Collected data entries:

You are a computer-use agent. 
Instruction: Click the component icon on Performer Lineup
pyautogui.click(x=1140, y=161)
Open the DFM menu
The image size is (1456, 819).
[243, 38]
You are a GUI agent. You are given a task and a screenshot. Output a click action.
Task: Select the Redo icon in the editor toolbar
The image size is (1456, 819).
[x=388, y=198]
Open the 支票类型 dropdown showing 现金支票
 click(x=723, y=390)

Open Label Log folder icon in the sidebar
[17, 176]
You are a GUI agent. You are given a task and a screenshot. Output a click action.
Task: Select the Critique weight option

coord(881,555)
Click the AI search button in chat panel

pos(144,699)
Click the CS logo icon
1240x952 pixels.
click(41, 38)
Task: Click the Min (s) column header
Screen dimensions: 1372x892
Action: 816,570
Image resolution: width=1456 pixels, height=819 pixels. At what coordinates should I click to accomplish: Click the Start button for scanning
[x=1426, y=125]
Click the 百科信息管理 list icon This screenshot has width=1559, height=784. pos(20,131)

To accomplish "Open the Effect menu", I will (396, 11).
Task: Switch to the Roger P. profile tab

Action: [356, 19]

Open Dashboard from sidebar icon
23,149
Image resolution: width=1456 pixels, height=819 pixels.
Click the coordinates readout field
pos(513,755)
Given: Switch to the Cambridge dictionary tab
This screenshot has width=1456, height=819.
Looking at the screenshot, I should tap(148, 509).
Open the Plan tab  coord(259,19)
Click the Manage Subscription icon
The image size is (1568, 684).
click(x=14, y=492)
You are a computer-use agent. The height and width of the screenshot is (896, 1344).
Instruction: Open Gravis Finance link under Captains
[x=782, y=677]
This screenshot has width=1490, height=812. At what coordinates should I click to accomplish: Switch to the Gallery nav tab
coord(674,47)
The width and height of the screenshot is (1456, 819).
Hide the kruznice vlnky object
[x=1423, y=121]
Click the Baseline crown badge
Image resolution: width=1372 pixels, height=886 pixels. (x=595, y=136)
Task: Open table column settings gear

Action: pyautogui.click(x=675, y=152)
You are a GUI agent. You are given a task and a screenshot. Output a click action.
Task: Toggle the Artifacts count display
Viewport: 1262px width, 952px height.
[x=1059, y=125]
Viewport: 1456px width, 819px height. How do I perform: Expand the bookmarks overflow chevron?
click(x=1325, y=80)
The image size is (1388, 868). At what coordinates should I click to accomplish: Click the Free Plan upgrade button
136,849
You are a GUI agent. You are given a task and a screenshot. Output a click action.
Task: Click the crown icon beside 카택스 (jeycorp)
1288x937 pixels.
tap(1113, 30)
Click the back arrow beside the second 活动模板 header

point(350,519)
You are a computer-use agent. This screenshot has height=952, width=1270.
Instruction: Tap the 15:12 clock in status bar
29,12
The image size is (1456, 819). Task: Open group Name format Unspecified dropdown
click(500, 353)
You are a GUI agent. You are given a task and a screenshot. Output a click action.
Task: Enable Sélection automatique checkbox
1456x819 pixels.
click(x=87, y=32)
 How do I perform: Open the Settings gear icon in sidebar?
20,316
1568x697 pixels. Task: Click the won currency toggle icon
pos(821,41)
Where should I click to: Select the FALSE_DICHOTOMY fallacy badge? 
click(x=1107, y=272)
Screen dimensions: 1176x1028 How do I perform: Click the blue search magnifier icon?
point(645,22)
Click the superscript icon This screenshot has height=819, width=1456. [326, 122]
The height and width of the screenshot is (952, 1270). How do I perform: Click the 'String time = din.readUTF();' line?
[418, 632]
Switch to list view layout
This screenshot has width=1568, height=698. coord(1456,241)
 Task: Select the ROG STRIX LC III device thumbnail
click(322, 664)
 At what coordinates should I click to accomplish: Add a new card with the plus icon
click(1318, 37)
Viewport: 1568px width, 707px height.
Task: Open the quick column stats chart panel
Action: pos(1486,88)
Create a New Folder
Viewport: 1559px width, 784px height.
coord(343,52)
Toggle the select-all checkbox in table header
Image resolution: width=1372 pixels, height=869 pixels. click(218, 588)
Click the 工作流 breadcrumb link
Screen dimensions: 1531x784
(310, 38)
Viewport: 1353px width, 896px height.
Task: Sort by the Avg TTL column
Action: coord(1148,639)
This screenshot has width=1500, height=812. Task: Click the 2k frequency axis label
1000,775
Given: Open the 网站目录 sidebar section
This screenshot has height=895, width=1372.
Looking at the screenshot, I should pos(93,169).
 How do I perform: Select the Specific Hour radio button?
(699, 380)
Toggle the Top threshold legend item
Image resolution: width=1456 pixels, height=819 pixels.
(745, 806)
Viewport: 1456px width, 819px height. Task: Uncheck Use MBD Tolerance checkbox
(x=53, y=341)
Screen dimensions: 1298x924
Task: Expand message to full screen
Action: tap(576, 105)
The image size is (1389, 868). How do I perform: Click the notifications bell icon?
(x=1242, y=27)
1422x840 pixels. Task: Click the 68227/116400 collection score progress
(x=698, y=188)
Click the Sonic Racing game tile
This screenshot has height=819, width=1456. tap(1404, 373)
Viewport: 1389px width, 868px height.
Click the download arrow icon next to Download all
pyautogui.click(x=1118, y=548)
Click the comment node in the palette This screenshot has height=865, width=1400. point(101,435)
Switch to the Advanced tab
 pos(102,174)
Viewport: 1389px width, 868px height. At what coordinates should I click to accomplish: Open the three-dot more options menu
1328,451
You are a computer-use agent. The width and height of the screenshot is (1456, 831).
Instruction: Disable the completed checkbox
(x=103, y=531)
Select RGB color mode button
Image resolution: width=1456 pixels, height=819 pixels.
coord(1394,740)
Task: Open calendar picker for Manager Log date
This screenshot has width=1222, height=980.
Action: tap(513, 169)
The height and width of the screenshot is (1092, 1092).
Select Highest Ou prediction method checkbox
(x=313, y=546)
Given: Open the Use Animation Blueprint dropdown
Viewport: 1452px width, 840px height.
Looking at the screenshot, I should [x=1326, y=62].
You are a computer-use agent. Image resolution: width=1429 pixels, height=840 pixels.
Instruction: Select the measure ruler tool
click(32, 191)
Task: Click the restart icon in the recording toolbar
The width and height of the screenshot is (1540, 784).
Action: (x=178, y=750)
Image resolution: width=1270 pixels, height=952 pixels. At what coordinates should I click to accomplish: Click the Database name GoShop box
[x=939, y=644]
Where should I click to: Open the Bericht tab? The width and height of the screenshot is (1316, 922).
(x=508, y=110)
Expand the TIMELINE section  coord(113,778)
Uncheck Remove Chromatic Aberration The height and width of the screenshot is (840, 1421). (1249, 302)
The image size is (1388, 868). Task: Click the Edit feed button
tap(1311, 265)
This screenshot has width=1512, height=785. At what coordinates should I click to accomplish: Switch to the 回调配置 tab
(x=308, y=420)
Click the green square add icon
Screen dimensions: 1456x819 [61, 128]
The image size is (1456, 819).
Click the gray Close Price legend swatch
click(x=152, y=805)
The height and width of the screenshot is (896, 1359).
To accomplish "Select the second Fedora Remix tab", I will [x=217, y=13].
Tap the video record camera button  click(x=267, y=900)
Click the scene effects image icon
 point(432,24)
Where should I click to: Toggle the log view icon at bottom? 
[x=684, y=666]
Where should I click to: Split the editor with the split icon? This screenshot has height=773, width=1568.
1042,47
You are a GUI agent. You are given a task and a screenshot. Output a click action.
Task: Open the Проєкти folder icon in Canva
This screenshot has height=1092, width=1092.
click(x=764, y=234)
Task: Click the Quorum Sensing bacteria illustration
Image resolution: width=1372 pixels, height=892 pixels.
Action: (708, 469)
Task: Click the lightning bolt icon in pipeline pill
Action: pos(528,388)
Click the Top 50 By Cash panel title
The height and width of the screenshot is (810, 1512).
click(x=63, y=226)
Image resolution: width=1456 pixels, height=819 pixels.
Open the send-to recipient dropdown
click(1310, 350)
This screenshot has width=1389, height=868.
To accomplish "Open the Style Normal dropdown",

* Problem to solve *
From the records above, pick out and copy each line holding the word "toolbar".

* Answer to this task *
Task: Select the Redo icon in the editor toolbar
Task: Click the restart icon in the recording toolbar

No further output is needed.